**DO THIS**
Reproduce every one of the following entries word for word, with each line unchanged and in the same order.

☆ ☆ ☆ ☆

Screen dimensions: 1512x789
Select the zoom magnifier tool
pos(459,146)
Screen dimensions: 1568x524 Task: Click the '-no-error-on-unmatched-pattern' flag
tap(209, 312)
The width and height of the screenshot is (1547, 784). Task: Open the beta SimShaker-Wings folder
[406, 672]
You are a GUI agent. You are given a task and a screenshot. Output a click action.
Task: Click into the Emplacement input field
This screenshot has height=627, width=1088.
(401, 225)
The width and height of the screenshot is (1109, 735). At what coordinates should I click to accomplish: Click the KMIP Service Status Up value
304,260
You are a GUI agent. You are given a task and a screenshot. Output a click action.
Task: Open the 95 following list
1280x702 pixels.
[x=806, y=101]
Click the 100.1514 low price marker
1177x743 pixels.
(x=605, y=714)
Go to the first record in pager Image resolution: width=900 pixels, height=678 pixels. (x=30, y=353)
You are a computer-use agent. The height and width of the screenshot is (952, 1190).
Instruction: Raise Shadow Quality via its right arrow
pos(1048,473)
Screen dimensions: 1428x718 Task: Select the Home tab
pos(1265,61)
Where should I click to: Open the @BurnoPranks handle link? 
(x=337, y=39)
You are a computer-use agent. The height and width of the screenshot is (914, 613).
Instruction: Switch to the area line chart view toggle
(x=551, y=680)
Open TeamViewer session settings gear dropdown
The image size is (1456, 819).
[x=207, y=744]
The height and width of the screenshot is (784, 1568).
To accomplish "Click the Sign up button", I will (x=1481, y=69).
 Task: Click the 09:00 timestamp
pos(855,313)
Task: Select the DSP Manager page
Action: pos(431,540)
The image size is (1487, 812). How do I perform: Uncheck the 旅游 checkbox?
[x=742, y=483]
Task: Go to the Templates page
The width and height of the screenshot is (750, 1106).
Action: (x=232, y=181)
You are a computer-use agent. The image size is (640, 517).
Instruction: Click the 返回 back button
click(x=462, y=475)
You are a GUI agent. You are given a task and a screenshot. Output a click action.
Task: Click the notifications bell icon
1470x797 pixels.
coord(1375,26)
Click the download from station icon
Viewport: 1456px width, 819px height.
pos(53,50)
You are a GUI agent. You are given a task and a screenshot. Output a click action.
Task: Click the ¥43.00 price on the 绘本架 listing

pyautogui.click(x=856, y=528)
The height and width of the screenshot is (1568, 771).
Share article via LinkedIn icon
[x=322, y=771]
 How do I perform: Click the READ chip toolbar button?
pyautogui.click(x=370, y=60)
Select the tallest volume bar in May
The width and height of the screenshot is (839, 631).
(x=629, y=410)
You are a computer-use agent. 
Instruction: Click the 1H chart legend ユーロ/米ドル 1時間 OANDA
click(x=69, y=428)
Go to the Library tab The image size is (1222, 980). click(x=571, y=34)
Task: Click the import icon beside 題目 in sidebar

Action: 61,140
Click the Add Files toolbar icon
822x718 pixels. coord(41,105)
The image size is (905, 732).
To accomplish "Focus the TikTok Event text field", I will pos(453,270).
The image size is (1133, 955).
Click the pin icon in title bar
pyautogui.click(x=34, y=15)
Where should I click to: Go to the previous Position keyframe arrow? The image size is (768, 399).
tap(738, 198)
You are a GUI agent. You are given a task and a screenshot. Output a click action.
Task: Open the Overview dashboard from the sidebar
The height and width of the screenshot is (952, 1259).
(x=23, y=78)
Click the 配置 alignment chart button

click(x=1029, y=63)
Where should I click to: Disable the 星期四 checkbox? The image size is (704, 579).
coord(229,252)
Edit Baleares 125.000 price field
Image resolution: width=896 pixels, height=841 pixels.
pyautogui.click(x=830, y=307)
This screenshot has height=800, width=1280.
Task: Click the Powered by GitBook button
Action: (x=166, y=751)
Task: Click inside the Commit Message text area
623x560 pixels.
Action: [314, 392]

☆ ☆ ☆ ☆

**FINISHED ANSWER**
Screen dimensions: 1512x789
Select the zoom magnifier tool
pos(459,146)
Screen dimensions: 1568x524 Task: Click the '-no-error-on-unmatched-pattern' flag
tap(209, 312)
The width and height of the screenshot is (1547, 784). Task: Open the beta SimShaker-Wings folder
[406, 672]
You are a GUI agent. You are given a task and a screenshot. Output a click action.
Task: Click into the Emplacement input field
This screenshot has height=627, width=1088.
(401, 225)
The width and height of the screenshot is (1109, 735). At what coordinates should I click to accomplish: Click the KMIP Service Status Up value
304,260
You are a GUI agent. You are given a task and a screenshot. Output a click action.
Task: Open the 95 following list
1280x702 pixels.
[x=806, y=101]
Click the 100.1514 low price marker
1177x743 pixels.
(x=605, y=714)
Go to the first record in pager Image resolution: width=900 pixels, height=678 pixels. (x=30, y=353)
You are a computer-use agent. The height and width of the screenshot is (952, 1190).
Instruction: Raise Shadow Quality via its right arrow
pos(1048,473)
Screen dimensions: 1428x718 Task: Select the Home tab
pos(1265,61)
Where should I click to: Open the @BurnoPranks handle link? 
(x=337, y=39)
You are a computer-use agent. The height and width of the screenshot is (914, 613).
Instruction: Switch to the area line chart view toggle
(x=551, y=680)
Open TeamViewer session settings gear dropdown
The image size is (1456, 819).
[x=207, y=744]
The height and width of the screenshot is (784, 1568).
To accomplish "Click the Sign up button", I will (x=1481, y=69).
 Task: Click the 09:00 timestamp
pos(855,313)
Task: Select the DSP Manager page
Action: pos(431,540)
The image size is (1487, 812). How do I perform: Uncheck the 旅游 checkbox?
[x=742, y=483]
Task: Go to the Templates page
The width and height of the screenshot is (750, 1106).
Action: (x=232, y=181)
You are a computer-use agent. The image size is (640, 517).
Instruction: Click the 返回 back button
click(x=462, y=475)
You are a GUI agent. You are given a task and a screenshot. Output a click action.
Task: Click the notifications bell icon
1470x797 pixels.
coord(1375,26)
Click the download from station icon
Viewport: 1456px width, 819px height.
pos(53,50)
You are a GUI agent. You are given a task and a screenshot. Output a click action.
Task: Click the ¥43.00 price on the 绘本架 listing

pyautogui.click(x=856, y=528)
The height and width of the screenshot is (1568, 771).
Share article via LinkedIn icon
[x=322, y=771]
 How do I perform: Click the READ chip toolbar button?
pyautogui.click(x=370, y=60)
Select the tallest volume bar in May
The width and height of the screenshot is (839, 631).
(x=629, y=410)
You are a computer-use agent. 
Instruction: Click the 1H chart legend ユーロ/米ドル 1時間 OANDA
click(x=69, y=428)
Go to the Library tab The image size is (1222, 980). click(x=571, y=34)
Task: Click the import icon beside 題目 in sidebar

Action: 61,140
Click the Add Files toolbar icon
822x718 pixels. coord(41,105)
The image size is (905, 732).
To accomplish "Focus the TikTok Event text field", I will pos(453,270).
The image size is (1133, 955).
Click the pin icon in title bar
pyautogui.click(x=34, y=15)
Where should I click to: Go to the previous Position keyframe arrow? The image size is (768, 399).
tap(738, 198)
You are a GUI agent. You are given a task and a screenshot. Output a click action.
Task: Open the Overview dashboard from the sidebar
The height and width of the screenshot is (952, 1259).
(x=23, y=78)
Click the 配置 alignment chart button

click(x=1029, y=63)
Where should I click to: Disable the 星期四 checkbox? The image size is (704, 579).
coord(229,252)
Edit Baleares 125.000 price field
Image resolution: width=896 pixels, height=841 pixels.
pyautogui.click(x=830, y=307)
This screenshot has height=800, width=1280.
Task: Click the Powered by GitBook button
Action: (x=166, y=751)
Task: Click inside the Commit Message text area
623x560 pixels.
Action: [314, 392]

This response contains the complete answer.